On the technology side you have broadband penetration
throughout the workplace and at roughly 35-percent of U.S. households.
Broadband connectivity, said McCormick, “is the big thing
driving the Net today. Broadband’s importance to the Internet
is what cable hookups were to cable operators in the early 80s.”
According to PWC findings, the average broadband
user is spending 12.5 hours per week online and 75-percent of households
with incomes over $150,000 a year have broadband connections. Yet
Internet advertising today is just 3-percent to 4-percent of the
overall advertising pie.
According to McCormick and PWC data, when you have
broadband usage up 58-percent in one year, nearly two-thirds of
mainstream advertisers (63-percent) said the adoption of broadband
connections would encourage them to increase their advertising spend
in the year ahead.
Audience Measurement
Biggest thing today is behavioral targeting. Thanks
to Internet advertising, you have a highly measurable medium and
no longer does the old adage apply that “50-percent of advertising
dollars are wasted.”
McCormick outlined three discrete types of advertising
via the Web:
- Display – which is designed
to influence audience behavior
- Direct Response – which
encourages immediate buying
- Search – like the Yellow
pages. Respondent already wants to buy, just needs to find out
where.
Each form of Web advertising is powerful and highly
measurable, but advertisers and their agencies need to assess carefully
their objectives before launching a campaign. You can't expect a
single campaign to accomplish all three objectives, McCormick noted.
“Accountability of the Internet is second
to none. No other medium can match its ‘get what you pay for’
accountability in this Sarbanes ROI era.”
Culture
More and more you’re seeing that buyers, creators
and sellers of Internet advertising are those who’ve grown
up with the medium, or at least spent much of their working life
with this medium. “It’s a lot easier to sell the medium
to those who live it and use it. Yong professionals in media today.

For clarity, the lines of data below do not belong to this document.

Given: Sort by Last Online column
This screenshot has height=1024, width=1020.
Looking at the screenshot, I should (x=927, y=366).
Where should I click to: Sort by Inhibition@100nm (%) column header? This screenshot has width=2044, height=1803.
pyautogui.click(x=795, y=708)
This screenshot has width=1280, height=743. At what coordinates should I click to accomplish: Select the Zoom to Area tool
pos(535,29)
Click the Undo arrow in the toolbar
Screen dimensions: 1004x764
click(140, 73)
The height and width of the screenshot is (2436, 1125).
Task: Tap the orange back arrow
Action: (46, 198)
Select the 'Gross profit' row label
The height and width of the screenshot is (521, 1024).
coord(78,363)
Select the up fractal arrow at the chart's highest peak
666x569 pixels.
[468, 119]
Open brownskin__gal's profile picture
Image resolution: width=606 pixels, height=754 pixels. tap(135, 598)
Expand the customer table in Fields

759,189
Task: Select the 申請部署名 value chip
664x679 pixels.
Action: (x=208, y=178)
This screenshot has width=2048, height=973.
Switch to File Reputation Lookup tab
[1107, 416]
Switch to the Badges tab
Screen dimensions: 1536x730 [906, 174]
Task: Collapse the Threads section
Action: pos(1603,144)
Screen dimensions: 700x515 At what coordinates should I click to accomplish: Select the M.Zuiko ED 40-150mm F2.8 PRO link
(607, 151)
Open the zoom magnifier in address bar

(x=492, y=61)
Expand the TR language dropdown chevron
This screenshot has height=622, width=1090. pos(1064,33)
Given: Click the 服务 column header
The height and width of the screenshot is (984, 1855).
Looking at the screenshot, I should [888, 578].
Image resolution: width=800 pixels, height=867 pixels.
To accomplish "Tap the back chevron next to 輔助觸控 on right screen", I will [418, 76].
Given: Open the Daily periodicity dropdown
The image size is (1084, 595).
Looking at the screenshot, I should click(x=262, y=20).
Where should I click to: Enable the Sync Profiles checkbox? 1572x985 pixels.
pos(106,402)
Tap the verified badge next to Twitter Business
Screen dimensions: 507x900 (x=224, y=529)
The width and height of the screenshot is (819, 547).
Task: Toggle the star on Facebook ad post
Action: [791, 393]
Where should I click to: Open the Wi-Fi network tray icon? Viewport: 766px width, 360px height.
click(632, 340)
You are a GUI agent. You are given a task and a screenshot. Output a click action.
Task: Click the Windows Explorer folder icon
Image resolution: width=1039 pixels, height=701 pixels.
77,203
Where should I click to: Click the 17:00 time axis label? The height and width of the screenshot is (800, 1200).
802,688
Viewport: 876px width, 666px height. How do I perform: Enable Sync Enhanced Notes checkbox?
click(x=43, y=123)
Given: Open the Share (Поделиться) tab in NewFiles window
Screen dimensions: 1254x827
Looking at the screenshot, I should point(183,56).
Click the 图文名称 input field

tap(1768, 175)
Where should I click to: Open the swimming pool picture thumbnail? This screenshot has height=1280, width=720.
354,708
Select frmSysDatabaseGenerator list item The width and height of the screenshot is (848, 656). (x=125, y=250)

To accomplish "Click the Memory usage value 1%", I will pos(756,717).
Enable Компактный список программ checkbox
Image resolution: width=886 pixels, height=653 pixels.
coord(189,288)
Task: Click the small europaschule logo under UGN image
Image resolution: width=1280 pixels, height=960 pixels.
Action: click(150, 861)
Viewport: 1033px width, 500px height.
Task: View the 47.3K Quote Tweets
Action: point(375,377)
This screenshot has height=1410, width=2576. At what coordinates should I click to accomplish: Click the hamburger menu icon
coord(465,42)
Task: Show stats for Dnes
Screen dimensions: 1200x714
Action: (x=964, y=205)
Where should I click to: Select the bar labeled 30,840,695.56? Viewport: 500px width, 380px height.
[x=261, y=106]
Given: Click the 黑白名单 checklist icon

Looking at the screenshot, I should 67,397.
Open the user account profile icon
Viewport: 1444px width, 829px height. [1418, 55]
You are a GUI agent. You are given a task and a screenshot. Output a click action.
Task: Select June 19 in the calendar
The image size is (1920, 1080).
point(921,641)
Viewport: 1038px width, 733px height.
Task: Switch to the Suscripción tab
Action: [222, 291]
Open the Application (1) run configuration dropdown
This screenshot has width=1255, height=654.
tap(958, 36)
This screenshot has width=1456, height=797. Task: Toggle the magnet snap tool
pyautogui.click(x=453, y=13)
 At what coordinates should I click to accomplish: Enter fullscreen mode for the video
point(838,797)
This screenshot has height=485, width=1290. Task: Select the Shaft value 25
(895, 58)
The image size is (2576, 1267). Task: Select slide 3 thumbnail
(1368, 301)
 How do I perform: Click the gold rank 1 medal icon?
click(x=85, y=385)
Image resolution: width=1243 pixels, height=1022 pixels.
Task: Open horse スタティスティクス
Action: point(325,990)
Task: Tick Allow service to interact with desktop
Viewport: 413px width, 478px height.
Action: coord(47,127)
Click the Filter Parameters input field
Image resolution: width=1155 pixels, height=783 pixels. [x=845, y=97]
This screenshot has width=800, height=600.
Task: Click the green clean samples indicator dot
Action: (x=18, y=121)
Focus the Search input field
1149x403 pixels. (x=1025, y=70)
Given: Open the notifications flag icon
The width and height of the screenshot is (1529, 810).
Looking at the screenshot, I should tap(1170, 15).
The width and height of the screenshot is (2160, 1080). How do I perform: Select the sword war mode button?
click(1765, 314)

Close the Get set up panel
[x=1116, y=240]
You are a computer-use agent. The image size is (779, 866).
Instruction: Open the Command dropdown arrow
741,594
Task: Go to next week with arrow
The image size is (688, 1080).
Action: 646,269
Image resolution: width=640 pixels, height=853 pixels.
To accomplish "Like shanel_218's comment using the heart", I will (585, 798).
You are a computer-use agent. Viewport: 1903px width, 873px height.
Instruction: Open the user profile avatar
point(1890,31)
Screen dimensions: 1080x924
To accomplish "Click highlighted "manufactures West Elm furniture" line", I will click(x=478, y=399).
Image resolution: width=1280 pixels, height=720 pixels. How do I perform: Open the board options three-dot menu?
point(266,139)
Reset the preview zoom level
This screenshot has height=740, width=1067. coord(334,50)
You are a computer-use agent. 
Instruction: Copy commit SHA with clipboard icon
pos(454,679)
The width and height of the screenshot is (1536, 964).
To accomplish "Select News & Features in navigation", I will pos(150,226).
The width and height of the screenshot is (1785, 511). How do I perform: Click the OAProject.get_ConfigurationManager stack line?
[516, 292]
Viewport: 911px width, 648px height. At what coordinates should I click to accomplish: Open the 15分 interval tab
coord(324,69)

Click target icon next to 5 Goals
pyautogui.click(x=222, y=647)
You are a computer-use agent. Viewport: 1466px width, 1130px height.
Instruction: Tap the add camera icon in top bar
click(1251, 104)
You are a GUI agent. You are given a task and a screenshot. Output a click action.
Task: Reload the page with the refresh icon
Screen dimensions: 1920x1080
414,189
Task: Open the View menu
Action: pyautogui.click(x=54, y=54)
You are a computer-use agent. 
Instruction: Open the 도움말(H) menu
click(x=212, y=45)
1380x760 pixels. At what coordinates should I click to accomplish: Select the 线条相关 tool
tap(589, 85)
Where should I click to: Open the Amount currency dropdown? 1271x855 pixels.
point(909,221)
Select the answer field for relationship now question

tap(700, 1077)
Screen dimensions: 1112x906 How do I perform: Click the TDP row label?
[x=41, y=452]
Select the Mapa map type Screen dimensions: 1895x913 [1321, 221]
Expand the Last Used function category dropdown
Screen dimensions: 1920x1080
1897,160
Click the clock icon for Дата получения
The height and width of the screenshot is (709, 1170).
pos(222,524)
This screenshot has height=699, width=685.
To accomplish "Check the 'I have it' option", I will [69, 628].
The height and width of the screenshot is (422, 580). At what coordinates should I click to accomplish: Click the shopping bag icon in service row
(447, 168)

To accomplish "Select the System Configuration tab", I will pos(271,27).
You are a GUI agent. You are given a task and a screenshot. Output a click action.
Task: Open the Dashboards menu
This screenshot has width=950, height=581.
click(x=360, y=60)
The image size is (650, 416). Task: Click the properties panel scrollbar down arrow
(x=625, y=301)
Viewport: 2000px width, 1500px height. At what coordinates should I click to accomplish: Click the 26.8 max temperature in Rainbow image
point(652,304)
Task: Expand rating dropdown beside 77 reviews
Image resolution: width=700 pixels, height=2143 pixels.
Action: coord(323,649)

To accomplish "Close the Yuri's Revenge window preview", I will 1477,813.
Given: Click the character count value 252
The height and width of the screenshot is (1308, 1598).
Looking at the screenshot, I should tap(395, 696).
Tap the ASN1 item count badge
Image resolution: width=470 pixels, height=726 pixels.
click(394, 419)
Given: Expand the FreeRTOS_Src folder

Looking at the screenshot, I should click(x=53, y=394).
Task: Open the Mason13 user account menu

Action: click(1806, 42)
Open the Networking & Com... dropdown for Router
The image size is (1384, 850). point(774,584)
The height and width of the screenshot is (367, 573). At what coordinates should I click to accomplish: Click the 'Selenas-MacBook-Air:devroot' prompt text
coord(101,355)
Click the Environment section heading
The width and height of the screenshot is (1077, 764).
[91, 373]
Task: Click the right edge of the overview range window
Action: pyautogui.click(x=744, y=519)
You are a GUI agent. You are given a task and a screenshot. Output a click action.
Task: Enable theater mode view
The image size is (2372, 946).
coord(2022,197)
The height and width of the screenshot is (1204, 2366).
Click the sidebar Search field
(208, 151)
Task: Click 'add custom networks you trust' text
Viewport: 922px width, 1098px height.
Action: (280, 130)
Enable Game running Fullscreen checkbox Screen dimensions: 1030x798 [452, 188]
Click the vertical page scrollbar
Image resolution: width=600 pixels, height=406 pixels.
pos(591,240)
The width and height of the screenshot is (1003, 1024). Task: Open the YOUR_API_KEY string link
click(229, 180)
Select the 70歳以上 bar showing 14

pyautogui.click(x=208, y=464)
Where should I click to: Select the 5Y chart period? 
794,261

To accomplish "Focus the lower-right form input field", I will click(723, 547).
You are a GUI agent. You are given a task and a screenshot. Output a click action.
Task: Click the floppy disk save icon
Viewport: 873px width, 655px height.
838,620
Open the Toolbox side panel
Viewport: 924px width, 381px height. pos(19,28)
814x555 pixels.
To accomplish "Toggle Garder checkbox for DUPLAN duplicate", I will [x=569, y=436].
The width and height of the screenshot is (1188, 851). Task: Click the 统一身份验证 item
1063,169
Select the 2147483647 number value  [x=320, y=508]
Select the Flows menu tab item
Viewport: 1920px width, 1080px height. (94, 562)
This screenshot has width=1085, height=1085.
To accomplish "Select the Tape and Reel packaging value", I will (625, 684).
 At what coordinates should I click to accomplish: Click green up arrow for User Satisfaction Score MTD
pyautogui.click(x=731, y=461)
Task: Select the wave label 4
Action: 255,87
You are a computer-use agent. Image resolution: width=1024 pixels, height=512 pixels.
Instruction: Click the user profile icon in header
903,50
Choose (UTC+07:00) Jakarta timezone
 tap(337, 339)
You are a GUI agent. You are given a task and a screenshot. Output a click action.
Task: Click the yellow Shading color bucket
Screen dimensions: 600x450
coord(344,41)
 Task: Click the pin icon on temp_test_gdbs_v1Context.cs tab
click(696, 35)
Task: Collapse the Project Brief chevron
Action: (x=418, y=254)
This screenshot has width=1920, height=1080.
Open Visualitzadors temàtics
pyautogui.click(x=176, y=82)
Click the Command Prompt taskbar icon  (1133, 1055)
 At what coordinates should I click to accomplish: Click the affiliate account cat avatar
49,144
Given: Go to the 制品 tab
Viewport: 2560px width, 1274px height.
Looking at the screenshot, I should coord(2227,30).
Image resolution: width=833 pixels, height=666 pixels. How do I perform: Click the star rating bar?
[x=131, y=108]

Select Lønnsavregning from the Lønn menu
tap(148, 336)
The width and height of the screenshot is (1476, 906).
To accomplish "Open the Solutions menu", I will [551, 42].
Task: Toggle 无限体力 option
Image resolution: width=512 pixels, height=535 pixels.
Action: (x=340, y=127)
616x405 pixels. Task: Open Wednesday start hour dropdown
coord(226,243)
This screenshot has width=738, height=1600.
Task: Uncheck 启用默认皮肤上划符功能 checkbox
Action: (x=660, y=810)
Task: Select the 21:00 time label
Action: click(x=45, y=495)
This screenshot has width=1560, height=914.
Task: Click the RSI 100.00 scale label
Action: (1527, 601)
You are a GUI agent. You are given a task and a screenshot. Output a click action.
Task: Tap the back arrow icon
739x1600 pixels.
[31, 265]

They grew up with the Net. Went to business school with the Net.
It’s already part of their lives. It’s always a lot
easier to preach to the converted.”
Vs. Other Media
By 2007, about 20-percent of the country will have
TiVo or DVR, noted McCormick. “About 10-percent of all broadcast
commercial messages on TV will never get seen. You can bet more
and more advertisers are looking elsewhere for their spend and the
Internet is a great place to accept those dollars.” The majority
of Internet advertising is not going to migrate out of print, so
much as migrate out of television and direct mail.